In conventional ion microprobes, the secondary ion collection system is relatively large, and its placement between the final lens of the ion beam source and the target surface requires the final lens to be spaced a substantial distance from the target. This in turn requires the lens to have a long working distance, resulting in lens aberrations which are too large to produce an effective beam probe of submicrometer size. A summary of various available ion probe microanalyzers, including their secondary ion collection and transport systems, is presented in a review article by H. Liebl, "Ion Probe Microanalysis", Journal of Physics E. 16, pages 797-808 (U.K., 1975). These systems are designed to have relatively large working spaces, with an accompanying degradation in the size of the probe beam.
While ion microprobes with a shorter working distance and correspondingly smaller and more accurate beam size can be constructed, the necessary reduction in working space between the final lens and the target surface would rule out the use of most presently available secondary ion collection and transport systems. Existing systems generally use either large magnetic lenses or einzel lenses for secondary ion collection and transport. The magnetic lens systems comprise iron pole pieces with associated windings to provide magnetic fields for moving the secondary ions. Since it is somewhat difficult to transport ions with magnetic fields, relatively large magnetic lens structures are required.
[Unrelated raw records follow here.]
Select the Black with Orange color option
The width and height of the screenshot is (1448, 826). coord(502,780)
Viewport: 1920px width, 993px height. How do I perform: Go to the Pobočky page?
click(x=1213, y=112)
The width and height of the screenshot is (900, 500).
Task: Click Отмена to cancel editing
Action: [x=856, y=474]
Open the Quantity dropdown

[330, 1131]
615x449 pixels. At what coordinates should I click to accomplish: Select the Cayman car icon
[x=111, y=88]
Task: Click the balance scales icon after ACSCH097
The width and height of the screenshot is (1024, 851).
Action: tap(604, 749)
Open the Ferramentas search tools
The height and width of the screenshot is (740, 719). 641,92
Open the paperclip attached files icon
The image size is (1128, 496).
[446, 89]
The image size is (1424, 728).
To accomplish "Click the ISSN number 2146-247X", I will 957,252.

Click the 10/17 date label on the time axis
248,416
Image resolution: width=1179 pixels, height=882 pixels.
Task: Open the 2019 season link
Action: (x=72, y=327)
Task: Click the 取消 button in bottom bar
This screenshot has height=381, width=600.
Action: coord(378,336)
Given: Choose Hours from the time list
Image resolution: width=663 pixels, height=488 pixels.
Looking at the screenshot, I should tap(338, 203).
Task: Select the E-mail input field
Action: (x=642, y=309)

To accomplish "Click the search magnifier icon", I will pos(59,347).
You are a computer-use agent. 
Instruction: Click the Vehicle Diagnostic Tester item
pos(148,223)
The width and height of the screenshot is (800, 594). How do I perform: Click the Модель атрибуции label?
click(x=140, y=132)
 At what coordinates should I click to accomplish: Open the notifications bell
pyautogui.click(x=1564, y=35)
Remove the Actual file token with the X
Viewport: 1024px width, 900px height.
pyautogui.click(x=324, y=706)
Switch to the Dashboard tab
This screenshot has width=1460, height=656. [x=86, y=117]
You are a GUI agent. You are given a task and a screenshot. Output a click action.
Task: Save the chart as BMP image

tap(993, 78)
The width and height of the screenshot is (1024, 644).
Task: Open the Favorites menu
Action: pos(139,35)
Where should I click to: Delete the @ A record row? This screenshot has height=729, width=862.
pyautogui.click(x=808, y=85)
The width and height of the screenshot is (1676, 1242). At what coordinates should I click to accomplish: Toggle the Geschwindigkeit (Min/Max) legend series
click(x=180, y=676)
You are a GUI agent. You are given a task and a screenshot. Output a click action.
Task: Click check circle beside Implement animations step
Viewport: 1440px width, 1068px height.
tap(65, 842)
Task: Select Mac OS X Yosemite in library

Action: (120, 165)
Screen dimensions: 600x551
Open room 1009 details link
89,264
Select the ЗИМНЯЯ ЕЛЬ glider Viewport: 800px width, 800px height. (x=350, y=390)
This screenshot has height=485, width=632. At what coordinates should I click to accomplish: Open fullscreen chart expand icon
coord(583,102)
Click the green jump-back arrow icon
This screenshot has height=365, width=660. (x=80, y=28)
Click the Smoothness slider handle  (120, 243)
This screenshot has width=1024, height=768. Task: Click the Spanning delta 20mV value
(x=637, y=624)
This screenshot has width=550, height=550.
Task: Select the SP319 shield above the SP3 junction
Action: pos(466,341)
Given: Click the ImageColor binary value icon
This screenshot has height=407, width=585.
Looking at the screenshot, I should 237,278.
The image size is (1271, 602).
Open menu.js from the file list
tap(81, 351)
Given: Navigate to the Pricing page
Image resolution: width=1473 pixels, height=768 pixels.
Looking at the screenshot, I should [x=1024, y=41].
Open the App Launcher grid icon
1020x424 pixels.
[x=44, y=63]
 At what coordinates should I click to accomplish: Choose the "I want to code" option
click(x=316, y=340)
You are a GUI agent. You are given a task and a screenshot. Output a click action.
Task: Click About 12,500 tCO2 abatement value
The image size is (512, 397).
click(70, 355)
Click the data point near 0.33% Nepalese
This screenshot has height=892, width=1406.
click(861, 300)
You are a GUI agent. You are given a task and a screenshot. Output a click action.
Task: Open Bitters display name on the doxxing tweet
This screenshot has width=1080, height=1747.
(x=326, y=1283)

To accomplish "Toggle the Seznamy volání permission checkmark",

The prior art systems generally use magnetic prism mass analyzers to analyze the collected secondary ions. While these analyzers are suitable for the relatively large scale secondary ion collection and transport systems in use heretofore, they generally occupy too large a space to be compatible with much more compact and higher resolution microprobes. The Liebl review article recognizes the limitations imposed by the large working distances required by conventional secondary ion extraction, and proposes that the secondary ions be extracted backwards through the objective lens (page 805, FIGS. 23.gtoreq.25). The proposed system, however, requires the use of multiple reflecting surfaces for the secondary ions, and may not impart sufficient energy to the ions to completely extract them from the system for analysis.